Harnessing the Power of a Food & Symptom Journal for Effective IBS Management and Digestive Health

 

Living with a digestive condition such as Irritable Bowel Syndrome (IBS) or Gastroesophageal Reflux Disease (GERD) can bring about discomfort—digestive issues, bloating, constipation, and more—severely impacting your quality of life.

Today, we'll explore a crucial initial step that could assist in pinpointing triggers for these symptoms and preparing strategies to manage them: the food and gut journal!

person holding cut out picture of gut

What is a Food & Symptom Journal?

A food and gut journal serves as a personalized diary documenting your daily intake and its impact on your well-being. This tool allows you to track everything you consume, including beverages, while noting crucial details about digestive symptoms, mood fluctuations, exercise, rest patterns, and other relevant factors.

This journal can take various forms, depending on your preference. In my program, I have clients log their food, symptoms and lifestyle habits on an online platform (available on a phone app and desktop browser) that makes it easy for us to review trends together over time.

person journaling for digestive health

Why Keep a Food and Symptom Journal?

Keeping a journal is integral to creating and implementing a long term plan to help manage conditions like IBS, SIBO and GERD. Let’s get into four key reasons why.

1. We’re Naturally Forgetful

Can you remember what you ate for dinner last Tuesday?

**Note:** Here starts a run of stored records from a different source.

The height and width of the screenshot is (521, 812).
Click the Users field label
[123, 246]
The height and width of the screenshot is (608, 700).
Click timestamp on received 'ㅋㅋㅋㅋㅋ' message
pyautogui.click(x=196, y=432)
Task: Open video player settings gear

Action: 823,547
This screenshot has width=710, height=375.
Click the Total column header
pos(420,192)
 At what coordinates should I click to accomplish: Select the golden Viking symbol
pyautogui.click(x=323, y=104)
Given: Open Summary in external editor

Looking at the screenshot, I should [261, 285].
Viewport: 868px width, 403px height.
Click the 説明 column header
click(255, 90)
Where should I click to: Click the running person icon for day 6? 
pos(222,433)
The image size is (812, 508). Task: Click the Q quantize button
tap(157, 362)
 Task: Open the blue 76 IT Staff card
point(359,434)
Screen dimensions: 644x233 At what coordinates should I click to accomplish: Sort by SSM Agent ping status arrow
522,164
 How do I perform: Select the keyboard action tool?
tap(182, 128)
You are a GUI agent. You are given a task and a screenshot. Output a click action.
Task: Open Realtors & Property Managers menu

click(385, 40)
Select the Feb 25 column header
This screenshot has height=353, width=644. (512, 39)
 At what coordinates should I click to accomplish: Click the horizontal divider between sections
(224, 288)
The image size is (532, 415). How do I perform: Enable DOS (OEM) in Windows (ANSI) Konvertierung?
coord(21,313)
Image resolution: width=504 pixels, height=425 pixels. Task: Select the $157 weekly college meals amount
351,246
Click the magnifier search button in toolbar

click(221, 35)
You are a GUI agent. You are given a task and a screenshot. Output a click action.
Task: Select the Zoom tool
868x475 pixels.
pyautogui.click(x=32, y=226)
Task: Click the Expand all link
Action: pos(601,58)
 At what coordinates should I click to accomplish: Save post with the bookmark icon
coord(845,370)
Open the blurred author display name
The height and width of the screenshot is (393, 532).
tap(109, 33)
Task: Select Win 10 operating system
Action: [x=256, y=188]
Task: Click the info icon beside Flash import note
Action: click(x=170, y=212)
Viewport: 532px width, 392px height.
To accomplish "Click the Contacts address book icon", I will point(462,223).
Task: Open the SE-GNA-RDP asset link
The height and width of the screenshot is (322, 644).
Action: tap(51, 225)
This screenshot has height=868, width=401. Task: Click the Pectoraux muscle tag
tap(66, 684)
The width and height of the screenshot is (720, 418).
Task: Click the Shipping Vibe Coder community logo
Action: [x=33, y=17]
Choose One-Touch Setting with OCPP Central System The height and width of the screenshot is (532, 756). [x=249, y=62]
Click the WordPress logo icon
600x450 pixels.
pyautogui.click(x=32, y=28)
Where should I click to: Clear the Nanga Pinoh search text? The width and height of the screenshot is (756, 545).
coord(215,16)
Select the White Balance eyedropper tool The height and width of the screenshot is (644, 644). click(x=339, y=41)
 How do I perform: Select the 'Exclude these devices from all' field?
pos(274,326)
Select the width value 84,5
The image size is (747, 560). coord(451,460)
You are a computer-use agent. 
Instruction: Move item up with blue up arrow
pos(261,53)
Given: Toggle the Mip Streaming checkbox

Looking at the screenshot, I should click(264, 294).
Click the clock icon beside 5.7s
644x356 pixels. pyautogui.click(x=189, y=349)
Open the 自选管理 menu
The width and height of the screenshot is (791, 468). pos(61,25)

How about the number of days your last IBS flare-up lasted? Or the number on the Bristol Stool Chart your bowel movement was two weeks ago after you drank a glass of wine? Probably not, unless you're someone with superhuman memory!

Keeping a detailed record can help us to look back at our actions, habits & symptoms for a holistic picture.

2. Identify Connections & Potential Triggers

By meticulously recording these details, a food and gut journal offers invaluable insights to help both you and your healthcare team find connections with symptoms, bowel regularity, food choices, and lifestyle triggers (sleep, stress/anxiety, activity, hormones).

Many of my clients find that keeping their detailed journal in preparation for our first session leads to a couple “aha” moments.

woman talking to health professional about digestive health

3. Better Support Your Plan With Your Dietitian & Healthcare Team

When working with a Dietitian, we can review nutritional adequacy, symptom history, lifestyle factors, and more from a detailed journal, and make connections and assess room for improvement to better support your plan.

Keeping a symptom journal can also help you advocate for better treatment, testing and investigation with your doctor if you feel there is more going on and you have not been properly diagnosed.

4. Aid in Creating a Personalized Management Plan For IBS & Digestive Disorders

As noted above, by meticulously recording details, a food and symptom journal offers invaluable insights, aiding both you and your healthcare team in understanding your body's responses and crafting a tailored, long term plan to manage your IBS, GERD and other digestive issues.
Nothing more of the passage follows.